Entre Lúcida e Rosinha, por Ivonete Pinto
Lúcida (SP), curta-metragem dos diretores Fábio Rodrigo e Caroline Neves, é de um arrojo formal e de uma contundência temática poucas vezes vista no Festival de Cinema de Gramado. Há quem o tenha odiado (termo usado por um convidado chileno do festival em conversa informal) por entender que o filme explora a miséria. Um estrangeiro talvez não tenha condições de atentar para a densidade e à carga de verdade que está em cena. Em enquadramentos rigorosos, plásticos e informativos, vemos a solidão em curso de uma mulher abandonada pelo pai de seu filho recém-nascido. Uma progressão construída ao reverso do tempo: conhecemos como a mulher chega no atual estado de desespero por imagens do bebê registradas em celular e imagens de ecografia do feto. Também temos acesso aos sentimentos do jovem mostrados de maneira não plana, ou seja, alguém que expõe seus motivos para não querer ser pai, sem sentimentalismo ou julgamento. O cenário é um casebre na periferia de São Paulo, onde, até antes das filmagens, viveram os protagonistas e diretores do filme e seu bebê.
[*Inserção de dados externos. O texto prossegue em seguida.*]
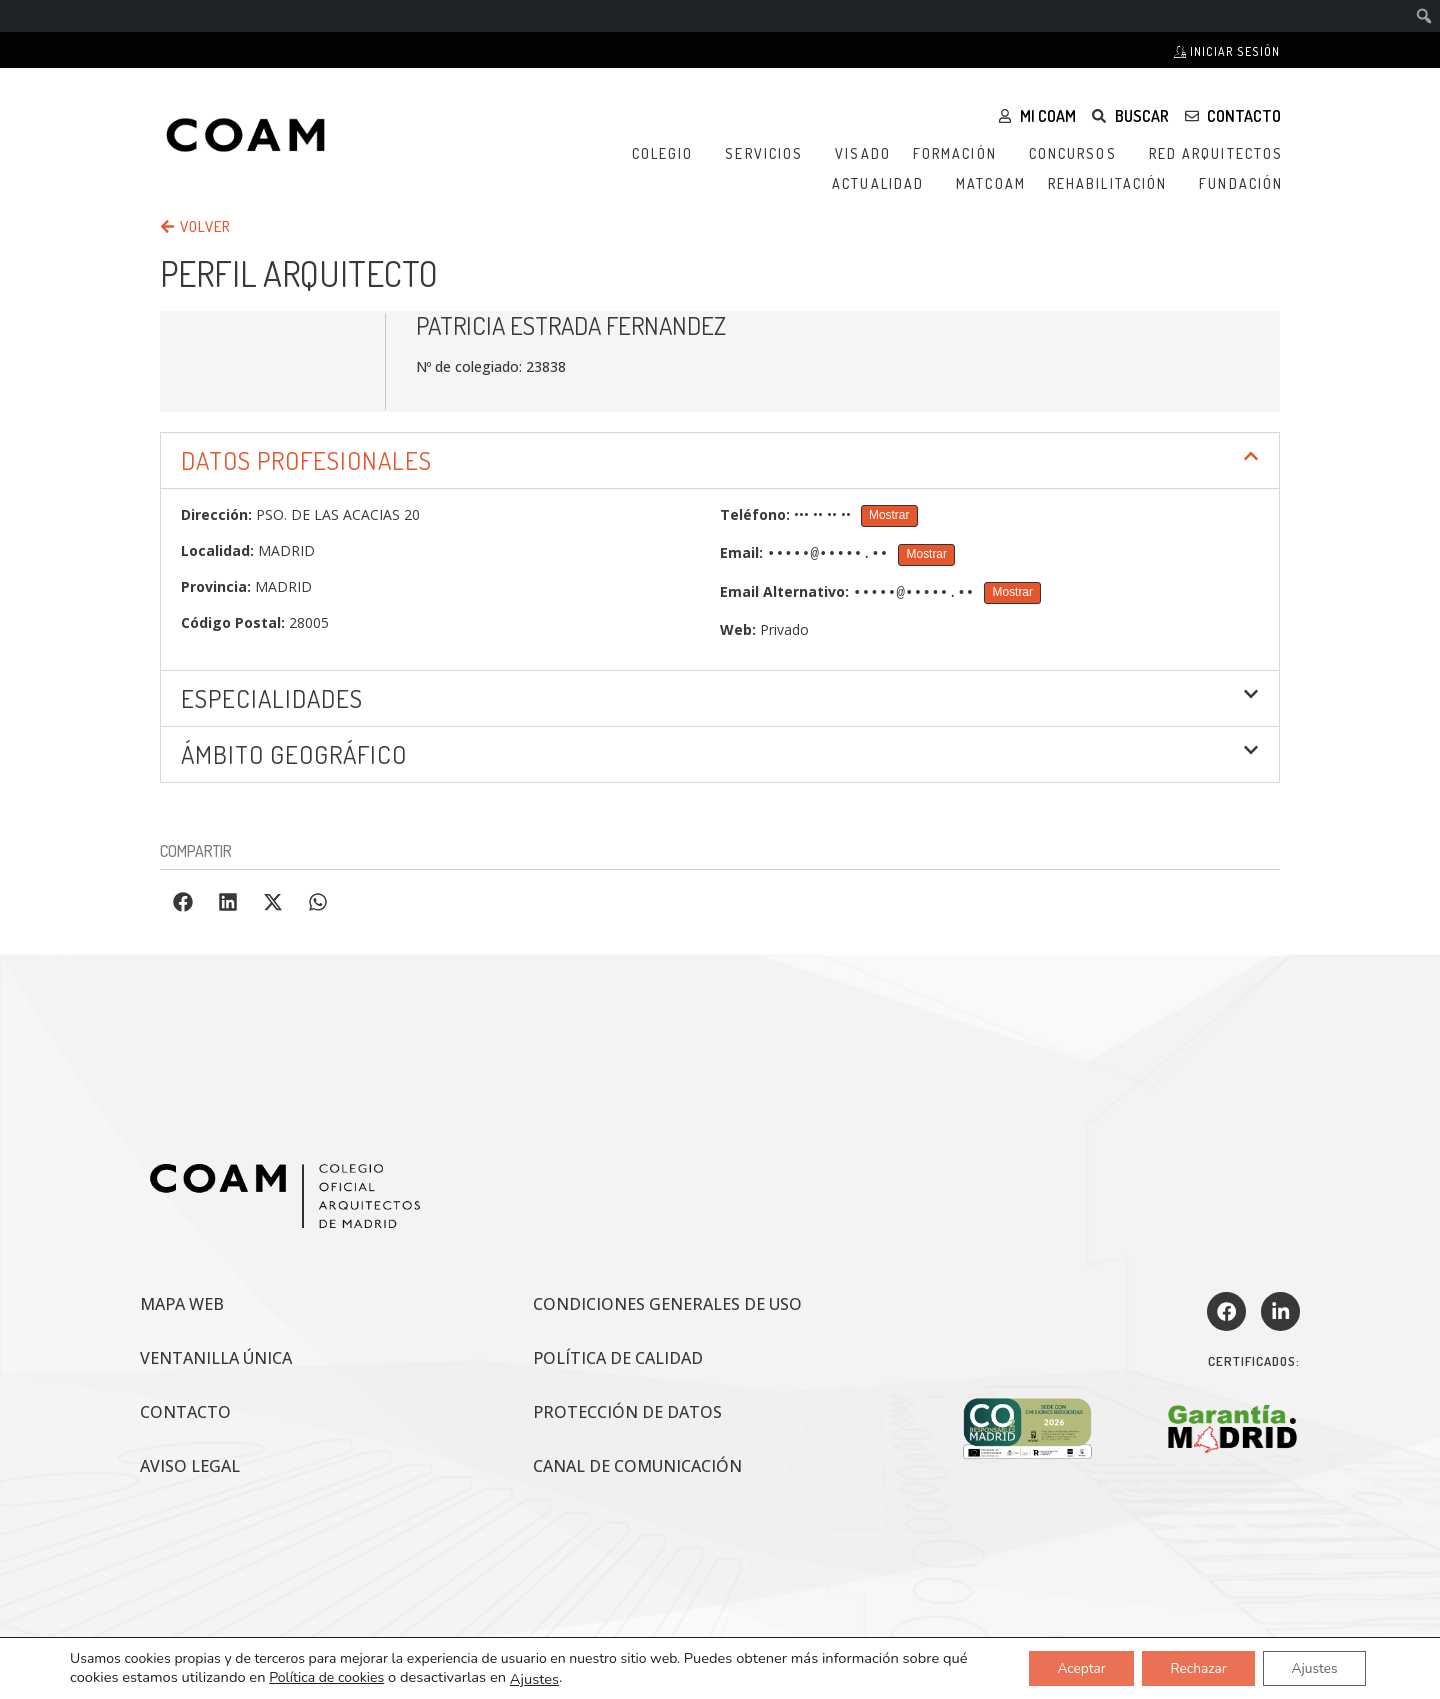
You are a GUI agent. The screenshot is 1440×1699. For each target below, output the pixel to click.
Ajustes (534, 1678)
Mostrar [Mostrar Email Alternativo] (1013, 592)
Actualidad (883, 184)
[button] (720, 460)
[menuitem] (1424, 16)
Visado (863, 153)
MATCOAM (991, 183)
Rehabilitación (1112, 184)
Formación (960, 154)
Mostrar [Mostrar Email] (927, 554)
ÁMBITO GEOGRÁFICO (294, 754)
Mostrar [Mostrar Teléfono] (889, 515)
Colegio (668, 154)
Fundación (1246, 184)
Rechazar (1192, 1667)
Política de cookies (326, 1677)
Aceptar (1070, 1667)
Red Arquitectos (1221, 154)
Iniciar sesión (1227, 51)
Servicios (769, 154)
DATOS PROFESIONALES (306, 460)
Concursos (1078, 154)
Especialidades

Fábio Rodrigo, diretor negro de origem pobre, formado em cinema graças a uma bolsa do Movimento dos Trabalhadores Sem-Teto, é marido de Caroline Neves, atriz e montadora do curta.
O filme fala por si, mas se acrescido do extrafílmico que envolve os realizadores, temos uma dimensão maior e mais aproximada do seu universo diegético. Mesmo que seja uma ficção, há algo ali que impacta o espectador, que ultrapassa o mero realismo e penetra na realidade da experiência vivida. Fosse exploração da miséria, como viu o chileno, Lúcida não traria personagens tão complexos como uma mulher em profunda crise de depressão e um jovem com dúvidas existenciais. É preciso que realizadores como este casal, vindos de um extrato diverso do habitual de quem faz cinema no Brasil, nos diga que estes componentes psicológicos do filme são verossímeis. Trata-se de um filme raro, incomum e com uma força que impressiona.
Lúcida ganhou o Prêmio da Crítica (ACCIRS), sensível ao poder da proposta. Outros júris, o oficial e o do Canal Brasil, optaram por Rosinha (DF), de Gui Campos. Como participante da Comissão de Seleção dos Curtas Brasileiros e do júri do Canal Brasil, é possível afirmar que Rosinha, com justiça, pode ser defendido como um belo filme, competente em seu formato: em poucos minutos, a narrativa enxuga o relacionamento de um casal de idosos, onde integra-se um terceiro idoso formando um Dona Flor, um Jules e Jim ou outra comparação qualquer adaptada à terceira idade. Um filme-piada bem resolvido, num desfecho com um humor e uma leveza que calham bem no equilíbrio da programação de um festival com curtas e longas no mesmo dia. Um filme para o público apreciar, mas não necessariamente para a crítica destacar. Conclusão: o reconhecimento ao curta de Fábio Rodrigo e Caroline Neves veio de onde se esperava que viesse. E está tudo certo.